**Instructions for the task:** No output is needed beyond the number of lines in the listing that contain the word "parents".

**Provided data:**
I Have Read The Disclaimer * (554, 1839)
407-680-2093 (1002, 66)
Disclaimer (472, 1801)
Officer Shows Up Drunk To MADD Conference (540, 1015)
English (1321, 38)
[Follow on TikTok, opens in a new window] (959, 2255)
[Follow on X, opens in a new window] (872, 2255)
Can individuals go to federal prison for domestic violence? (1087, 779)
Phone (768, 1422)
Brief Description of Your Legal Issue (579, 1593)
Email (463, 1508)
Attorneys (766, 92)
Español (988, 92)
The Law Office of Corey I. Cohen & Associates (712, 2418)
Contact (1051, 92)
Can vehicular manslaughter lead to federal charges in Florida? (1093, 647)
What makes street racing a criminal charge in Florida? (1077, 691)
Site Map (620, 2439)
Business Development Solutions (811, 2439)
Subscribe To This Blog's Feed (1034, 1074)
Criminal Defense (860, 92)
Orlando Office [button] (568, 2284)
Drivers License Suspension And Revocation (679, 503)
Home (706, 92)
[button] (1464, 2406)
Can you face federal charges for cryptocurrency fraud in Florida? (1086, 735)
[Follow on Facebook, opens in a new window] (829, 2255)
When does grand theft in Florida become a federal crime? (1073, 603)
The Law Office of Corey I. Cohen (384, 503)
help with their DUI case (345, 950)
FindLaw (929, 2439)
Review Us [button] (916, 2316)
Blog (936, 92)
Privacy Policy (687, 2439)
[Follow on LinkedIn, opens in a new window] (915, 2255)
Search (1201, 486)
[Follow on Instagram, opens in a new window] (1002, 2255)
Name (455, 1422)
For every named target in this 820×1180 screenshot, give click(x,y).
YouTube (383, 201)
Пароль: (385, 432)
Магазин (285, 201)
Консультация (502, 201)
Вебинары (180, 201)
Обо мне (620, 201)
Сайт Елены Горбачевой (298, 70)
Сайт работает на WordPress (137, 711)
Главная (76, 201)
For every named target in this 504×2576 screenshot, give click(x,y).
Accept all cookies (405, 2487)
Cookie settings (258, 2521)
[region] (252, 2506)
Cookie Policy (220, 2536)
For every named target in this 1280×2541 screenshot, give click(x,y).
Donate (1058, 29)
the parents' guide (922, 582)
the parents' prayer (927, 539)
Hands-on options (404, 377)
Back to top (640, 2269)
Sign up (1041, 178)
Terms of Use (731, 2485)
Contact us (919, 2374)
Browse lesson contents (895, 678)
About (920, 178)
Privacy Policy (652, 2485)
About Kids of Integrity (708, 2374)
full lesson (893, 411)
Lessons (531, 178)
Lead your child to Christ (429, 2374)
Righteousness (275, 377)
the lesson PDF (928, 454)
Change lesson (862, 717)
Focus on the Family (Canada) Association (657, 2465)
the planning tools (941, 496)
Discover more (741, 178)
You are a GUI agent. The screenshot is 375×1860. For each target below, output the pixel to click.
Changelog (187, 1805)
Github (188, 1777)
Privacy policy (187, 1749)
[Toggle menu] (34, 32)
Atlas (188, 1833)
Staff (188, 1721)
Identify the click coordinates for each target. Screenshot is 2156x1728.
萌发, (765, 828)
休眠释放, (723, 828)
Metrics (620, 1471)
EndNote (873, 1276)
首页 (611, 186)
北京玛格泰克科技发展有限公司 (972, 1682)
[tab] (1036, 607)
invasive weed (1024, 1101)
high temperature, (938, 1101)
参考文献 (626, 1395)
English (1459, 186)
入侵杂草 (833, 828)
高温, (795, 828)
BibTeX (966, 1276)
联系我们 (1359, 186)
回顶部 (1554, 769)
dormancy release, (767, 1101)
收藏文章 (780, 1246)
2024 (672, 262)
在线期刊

**Your response:** 2